These require the operating system kernel to run tasks in an interleaved manner, referred to as time-sharing. This is a very important property of modern operating systems. Let's see the basics of it.

Processes and threads

A process - quite unsurprisingly - is a running instance of a computer program. It is what you see in the task manager of your operating system or top.

A process consists of allocated memory which holds the program code, its data, a heap for dynamic memory allocations, and a lot more. However ,it is not the unit for multi-tasking in desktop operating systems.

Thread is the default unit - the task - of CPU usage. Code executed in a single thread is what we usually refer to as sequential or synchronous execution.

Threads are supported by nearly all operating systems (hence the multithreaded qualifier) and can be created with system calls. They have their own call stacks, virtual CPU and (often) local storage but share the application's heap, data, codebase and resources (such as file handles) with the other threads in the same process.

They also serve as the unit of scheduling in the kernel. For this reason, we call them kernel threads, clarifying that they are native to the operating system and scheduled by the kernel, which distinguishes them from user-space threads, also called green threads, which are scheduled by some user space scheduler such as a library or VM.

Kernel Processes and Threads

Most desktop and server operating system kernels use preemptive schedulers, as does the Linux, macOS and Windows kernel. We can assume that threads are preemptively scheduled, distinguishing them from their non-preemptive (cooperative) counterparts, called fibers. This preemptive scheduling is the reason that a hanging process doesn't stall the whole computer.

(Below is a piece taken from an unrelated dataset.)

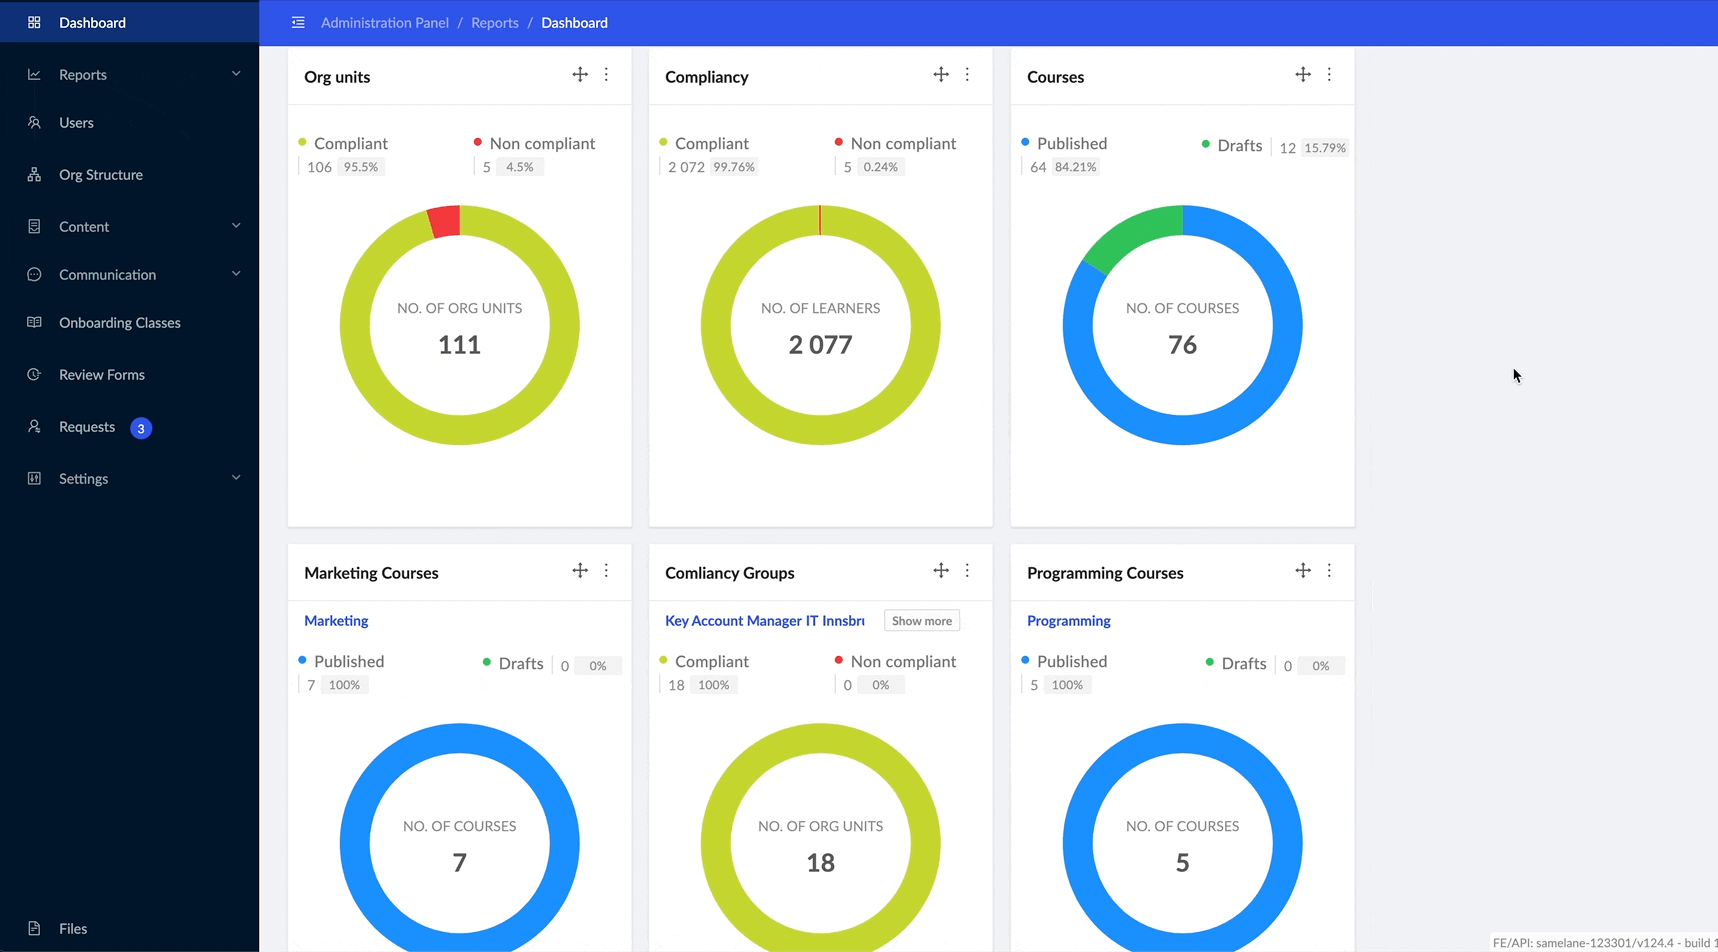Click the hamburger menu icon in header
The width and height of the screenshot is (1718, 952).
pos(298,22)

The hanging time slices are interleaved with other processes' and the OS' code, so the system as a whole remains responsive.

preemption is the act of temporarily interrupting a task being carried out by a computer system, without requiring its cooperation, and with the intention of resuming the task at a later time” - Wikipedia

Context switching (switching between threads) is done at frequent intervals by the kernel, creating the illusion that our programs are running in parallel, whereas in reality, they are running concurrently but sequentially in short slices. Multi-core processors arrived pretty late to commodity: funny that Intel's first dual-core processor was released in 2005, while multitasking OSes had already been in wide use for at least 20 years.

CPU vs. I/O

Programs usually don't only consist of numeric, arithmetic and logic computations, in fact, a lot of times they merely write something to the file system, do network requests or access peripheries such as the console or an external device.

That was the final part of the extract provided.